I would like to think in this day and age that the discussion of race would not need to take place. But for many of us— myself included— the race issue is still a topic we handle with a long wooden spoon. As a nation, we'd like to think of ourselves as one big melting pot of diversity and culture, but there are still many strides that must be made with how we address race.
In previous articles here on the Patch, I've discussed how Maryland Heights still has barriers and pre-concieved notions when it comes to those who are different than us. I have also written about how Sunday at 11am is the most segregated time of the week, due to the fact that most people worship with their own race. It is a sad truth that still faces us as we celebrate another national service day during Martin Luther King, Jr. Day.
There are some who feel that they don't see race. Recently, Barbara Walters during a taping of the daytime talk show The View stated that she didn't see race at all. And while I would like to appluad Barbara for her "blindness," reality is much different. Not seeing race and our diversities ignores the differences in us all. Our differences should be applauded, not shuned.
Our children often see race differently than we do, as their peers are often from other cultures. Both of my children attend diverse schools and mix with many nationalities, not just black and white.
I look upon my six year old's class as a United Nations; students from India, Asian, Africa, Samoa and Russia study along side her. They play with one another because they haven't been told they shouldn't play together. Oftentimes, racism is a learned behavior.

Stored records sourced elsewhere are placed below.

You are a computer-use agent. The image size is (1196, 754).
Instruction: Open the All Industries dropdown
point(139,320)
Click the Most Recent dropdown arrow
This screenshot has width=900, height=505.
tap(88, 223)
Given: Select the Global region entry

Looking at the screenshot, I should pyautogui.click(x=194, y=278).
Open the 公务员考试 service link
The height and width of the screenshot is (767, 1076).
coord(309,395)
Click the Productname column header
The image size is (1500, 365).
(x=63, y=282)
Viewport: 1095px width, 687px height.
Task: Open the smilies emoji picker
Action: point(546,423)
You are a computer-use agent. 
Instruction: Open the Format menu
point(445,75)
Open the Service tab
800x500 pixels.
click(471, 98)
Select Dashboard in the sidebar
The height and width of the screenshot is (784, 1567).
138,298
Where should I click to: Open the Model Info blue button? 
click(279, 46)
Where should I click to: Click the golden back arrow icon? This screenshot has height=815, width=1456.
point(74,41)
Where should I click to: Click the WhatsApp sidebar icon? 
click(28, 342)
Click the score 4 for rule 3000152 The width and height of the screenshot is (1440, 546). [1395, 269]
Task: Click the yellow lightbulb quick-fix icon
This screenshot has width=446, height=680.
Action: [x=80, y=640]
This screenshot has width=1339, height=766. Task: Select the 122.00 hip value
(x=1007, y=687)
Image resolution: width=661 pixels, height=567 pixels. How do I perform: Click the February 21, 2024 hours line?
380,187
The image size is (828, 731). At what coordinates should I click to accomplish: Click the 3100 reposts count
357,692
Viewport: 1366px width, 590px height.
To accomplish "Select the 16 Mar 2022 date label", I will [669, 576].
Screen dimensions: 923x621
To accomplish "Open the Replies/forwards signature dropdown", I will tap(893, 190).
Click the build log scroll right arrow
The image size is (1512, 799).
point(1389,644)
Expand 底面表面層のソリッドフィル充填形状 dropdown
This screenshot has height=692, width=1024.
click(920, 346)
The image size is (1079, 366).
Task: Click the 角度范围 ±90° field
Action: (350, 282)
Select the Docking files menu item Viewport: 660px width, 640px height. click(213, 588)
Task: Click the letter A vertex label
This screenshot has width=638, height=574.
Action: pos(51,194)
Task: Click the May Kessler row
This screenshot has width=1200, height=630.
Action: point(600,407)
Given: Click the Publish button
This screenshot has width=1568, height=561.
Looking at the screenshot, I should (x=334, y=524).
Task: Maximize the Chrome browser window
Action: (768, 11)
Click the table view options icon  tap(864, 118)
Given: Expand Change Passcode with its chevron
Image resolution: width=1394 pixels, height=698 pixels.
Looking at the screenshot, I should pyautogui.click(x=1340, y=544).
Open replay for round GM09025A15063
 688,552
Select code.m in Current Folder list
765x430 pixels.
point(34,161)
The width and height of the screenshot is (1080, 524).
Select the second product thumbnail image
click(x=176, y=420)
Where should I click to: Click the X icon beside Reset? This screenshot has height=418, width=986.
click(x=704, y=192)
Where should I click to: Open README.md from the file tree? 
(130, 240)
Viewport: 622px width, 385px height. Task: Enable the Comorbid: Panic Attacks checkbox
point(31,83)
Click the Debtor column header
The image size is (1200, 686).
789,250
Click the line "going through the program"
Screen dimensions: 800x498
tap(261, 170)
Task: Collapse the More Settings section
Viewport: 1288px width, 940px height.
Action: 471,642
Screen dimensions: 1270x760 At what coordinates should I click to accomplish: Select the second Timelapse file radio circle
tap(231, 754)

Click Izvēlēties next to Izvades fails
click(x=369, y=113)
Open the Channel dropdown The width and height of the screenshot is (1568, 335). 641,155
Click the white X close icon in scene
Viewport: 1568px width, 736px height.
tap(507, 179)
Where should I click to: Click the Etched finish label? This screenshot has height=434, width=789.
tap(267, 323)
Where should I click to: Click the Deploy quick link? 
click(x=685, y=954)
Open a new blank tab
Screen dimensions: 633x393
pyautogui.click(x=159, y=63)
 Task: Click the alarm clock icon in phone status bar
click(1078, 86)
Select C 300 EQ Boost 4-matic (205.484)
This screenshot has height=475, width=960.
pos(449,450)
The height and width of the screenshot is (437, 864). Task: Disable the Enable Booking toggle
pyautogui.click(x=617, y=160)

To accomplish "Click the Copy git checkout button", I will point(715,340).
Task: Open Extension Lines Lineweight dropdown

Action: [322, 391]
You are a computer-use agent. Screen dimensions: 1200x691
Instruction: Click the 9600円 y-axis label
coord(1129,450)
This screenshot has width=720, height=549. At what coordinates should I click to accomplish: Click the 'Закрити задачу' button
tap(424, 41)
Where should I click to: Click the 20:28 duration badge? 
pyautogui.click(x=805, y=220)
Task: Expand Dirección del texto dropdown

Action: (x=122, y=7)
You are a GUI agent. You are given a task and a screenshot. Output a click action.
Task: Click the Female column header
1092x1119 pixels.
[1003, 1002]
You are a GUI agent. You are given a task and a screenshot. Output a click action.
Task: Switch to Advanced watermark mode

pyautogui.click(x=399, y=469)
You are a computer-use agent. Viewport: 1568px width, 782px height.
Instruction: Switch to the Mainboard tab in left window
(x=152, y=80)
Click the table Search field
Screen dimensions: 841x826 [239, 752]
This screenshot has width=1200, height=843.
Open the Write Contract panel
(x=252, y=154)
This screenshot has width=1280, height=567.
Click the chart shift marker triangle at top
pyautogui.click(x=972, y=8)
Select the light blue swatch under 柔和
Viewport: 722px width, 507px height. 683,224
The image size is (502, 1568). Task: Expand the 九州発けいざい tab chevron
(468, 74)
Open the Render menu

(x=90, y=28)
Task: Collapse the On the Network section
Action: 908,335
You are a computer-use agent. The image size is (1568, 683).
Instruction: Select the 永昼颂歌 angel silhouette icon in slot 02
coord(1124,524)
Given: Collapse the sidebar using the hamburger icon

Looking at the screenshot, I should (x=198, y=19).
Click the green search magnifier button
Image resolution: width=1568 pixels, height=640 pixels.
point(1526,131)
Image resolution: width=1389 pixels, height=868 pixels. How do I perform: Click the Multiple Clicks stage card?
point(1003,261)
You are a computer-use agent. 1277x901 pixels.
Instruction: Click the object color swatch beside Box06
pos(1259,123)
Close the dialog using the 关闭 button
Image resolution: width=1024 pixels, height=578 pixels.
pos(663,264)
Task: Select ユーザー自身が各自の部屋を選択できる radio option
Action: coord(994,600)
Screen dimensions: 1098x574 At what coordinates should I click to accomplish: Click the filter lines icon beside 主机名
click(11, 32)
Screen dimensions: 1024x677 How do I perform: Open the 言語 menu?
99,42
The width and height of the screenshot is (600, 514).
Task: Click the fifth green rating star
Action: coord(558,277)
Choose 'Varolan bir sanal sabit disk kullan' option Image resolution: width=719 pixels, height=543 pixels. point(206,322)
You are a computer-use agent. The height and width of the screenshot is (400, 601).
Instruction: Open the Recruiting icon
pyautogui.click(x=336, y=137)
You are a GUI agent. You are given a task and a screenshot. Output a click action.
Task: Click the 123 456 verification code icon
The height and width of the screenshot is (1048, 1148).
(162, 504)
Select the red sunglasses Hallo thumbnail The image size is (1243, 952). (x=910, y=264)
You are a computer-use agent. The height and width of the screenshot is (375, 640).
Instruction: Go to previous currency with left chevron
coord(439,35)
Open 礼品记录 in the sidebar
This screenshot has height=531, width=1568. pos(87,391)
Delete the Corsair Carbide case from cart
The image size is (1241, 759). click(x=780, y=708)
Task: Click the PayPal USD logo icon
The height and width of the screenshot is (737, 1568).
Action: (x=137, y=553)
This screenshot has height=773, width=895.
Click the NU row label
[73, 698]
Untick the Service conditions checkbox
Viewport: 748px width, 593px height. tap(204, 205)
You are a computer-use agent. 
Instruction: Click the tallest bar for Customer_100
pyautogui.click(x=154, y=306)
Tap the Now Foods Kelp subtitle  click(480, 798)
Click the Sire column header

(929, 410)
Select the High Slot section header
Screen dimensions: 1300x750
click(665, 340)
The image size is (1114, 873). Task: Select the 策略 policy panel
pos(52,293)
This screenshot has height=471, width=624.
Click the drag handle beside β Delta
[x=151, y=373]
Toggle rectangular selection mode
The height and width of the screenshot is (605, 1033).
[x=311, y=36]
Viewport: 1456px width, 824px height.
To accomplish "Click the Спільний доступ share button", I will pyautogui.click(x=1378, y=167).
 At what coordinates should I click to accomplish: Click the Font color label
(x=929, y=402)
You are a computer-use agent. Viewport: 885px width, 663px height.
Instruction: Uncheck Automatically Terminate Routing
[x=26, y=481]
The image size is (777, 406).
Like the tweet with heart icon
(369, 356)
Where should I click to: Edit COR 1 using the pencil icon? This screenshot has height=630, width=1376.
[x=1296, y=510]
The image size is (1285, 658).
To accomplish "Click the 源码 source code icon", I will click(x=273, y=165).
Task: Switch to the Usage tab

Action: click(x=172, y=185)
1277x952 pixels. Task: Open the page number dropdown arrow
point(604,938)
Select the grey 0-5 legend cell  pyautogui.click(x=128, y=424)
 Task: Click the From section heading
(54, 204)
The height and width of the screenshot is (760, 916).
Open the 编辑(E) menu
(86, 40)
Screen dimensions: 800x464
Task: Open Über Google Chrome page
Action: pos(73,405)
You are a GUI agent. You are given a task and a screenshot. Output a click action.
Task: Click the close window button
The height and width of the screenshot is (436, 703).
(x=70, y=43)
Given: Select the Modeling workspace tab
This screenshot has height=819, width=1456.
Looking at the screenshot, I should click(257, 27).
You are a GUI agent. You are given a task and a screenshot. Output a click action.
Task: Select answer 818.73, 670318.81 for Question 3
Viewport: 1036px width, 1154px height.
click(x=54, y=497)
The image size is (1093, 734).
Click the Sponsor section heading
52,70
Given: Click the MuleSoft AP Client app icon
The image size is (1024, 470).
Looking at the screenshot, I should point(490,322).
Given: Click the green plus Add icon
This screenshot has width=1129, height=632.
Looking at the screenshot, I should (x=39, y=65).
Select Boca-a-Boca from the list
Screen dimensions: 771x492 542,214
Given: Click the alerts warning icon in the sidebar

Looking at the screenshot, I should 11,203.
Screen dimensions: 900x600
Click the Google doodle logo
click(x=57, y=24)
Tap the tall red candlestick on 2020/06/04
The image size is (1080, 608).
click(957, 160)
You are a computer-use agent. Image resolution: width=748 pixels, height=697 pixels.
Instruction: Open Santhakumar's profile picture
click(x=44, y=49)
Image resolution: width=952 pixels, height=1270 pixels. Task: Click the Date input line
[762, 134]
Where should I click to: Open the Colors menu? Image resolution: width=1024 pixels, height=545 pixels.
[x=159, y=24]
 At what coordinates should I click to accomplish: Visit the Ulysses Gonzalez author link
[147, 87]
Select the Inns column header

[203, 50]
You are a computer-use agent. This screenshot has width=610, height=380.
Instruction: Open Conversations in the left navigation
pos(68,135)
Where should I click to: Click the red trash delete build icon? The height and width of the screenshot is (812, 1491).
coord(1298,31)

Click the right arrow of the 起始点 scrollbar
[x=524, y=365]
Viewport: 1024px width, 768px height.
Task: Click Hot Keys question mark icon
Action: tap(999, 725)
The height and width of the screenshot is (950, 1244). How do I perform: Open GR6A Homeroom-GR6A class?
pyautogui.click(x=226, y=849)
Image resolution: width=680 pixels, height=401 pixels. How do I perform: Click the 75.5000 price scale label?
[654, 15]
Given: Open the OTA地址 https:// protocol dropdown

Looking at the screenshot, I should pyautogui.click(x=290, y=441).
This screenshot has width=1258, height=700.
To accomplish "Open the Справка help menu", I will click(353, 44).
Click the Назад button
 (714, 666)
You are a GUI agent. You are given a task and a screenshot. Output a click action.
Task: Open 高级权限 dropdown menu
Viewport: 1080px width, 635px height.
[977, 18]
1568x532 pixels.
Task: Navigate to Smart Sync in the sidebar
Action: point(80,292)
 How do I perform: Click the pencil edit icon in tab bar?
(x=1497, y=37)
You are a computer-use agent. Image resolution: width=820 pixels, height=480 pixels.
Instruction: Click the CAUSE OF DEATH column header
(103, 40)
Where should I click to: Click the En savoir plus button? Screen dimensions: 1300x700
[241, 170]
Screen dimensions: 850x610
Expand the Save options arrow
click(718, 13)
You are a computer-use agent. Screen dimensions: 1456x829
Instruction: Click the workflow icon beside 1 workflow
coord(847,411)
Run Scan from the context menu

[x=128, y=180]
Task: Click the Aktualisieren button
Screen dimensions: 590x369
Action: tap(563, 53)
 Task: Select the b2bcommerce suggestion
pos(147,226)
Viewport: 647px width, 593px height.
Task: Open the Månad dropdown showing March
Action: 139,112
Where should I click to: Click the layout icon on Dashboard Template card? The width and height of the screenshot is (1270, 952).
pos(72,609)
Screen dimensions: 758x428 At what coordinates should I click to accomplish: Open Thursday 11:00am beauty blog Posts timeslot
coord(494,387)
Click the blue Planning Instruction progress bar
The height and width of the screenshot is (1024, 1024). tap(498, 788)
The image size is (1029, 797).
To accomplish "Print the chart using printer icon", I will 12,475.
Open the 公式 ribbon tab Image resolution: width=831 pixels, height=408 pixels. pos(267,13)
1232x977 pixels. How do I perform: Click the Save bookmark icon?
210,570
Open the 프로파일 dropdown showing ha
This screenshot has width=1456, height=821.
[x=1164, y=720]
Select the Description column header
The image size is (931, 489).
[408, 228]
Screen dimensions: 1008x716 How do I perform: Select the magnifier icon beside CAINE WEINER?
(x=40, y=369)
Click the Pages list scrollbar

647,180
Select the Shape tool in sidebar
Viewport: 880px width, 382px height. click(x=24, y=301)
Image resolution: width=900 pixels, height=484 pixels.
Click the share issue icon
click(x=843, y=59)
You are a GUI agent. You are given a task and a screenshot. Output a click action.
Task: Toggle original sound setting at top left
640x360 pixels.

We should discuss race with our children and let them know it is okay to embrace different races and cultures. When we as parents set an example for our children to follow, they often follow it to a "t," and leading by example is what we as adults should do.
We should also point out differences in us. Ignoring them or acting like they don't exist isn't a way to make the issues more palatable. For example, last year my young daughter asked why one of the girls in her class looked different. I explained to her that it was charactertistic of her national origin, and later, read a book to her on another culture. It was a perfect segue for me to introduce race again as a topic.
As adults, we should also teach our children to not jump on the bandwagon when they see others being taunted for being different. We should give them plenty of encouragement to speak up when they see someone being treated badly because they are different.
Also, attending cultural events and museums that show cultural diversity go a long way in teaching race to your children. Last year, I took my then five year old to Race--An Exhibit at the Missouri Museum of Natural History in Forest Park and there were many interactive things that she saw that explained race and our differences.
She continues to talk about the exhibit often.
We should teach our children to have pride in their heritage without belittling or putting down others. We should want our children to be happy with themselves, but also to embrace the differences in others.
We should also keep the discussion of race open all year, and not just during the MLK holiday or Black History Month. It's a subject that deserves more face-time than a few key dates on the calendar.
We have seen what our country can do together, as we elected the first bi-racial President. We have come far, but we still have a long way to go. Happy Martin Luther King, Jr. Day!